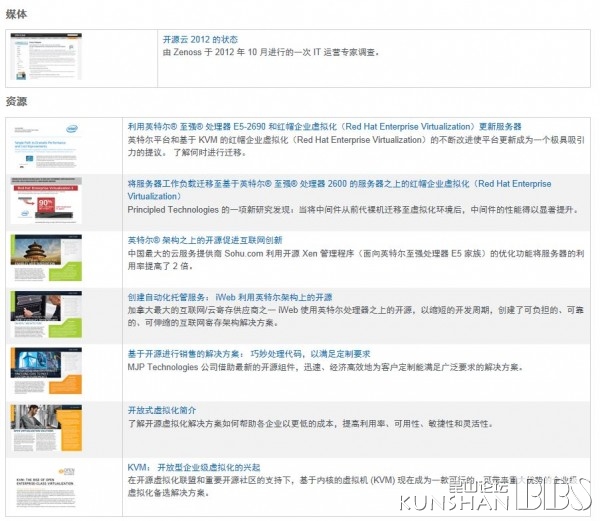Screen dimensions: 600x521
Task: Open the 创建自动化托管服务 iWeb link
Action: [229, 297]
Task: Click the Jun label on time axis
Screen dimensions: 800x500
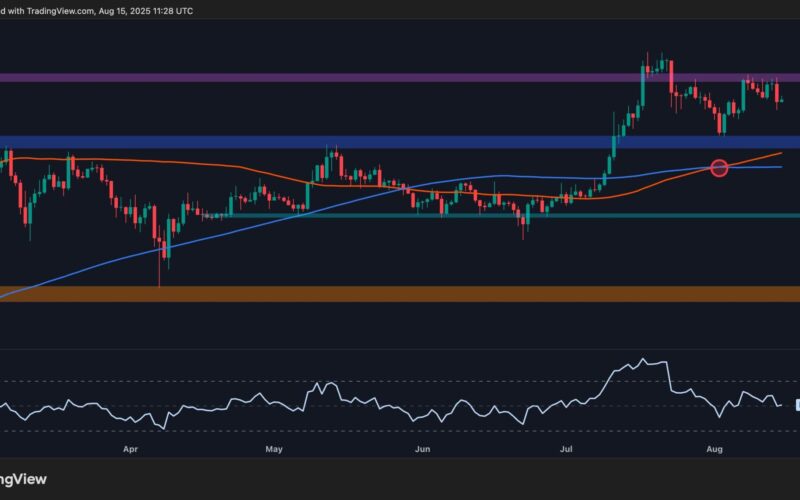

#####

## What to produce
Inclusive range, exact copy: the line containing "Task: Click the Jun label on time axis" through the last line of the listing. Print nothing else, and no pictures.

## Response to the exercise
Task: Click the Jun label on time axis
Screen dimensions: 800x500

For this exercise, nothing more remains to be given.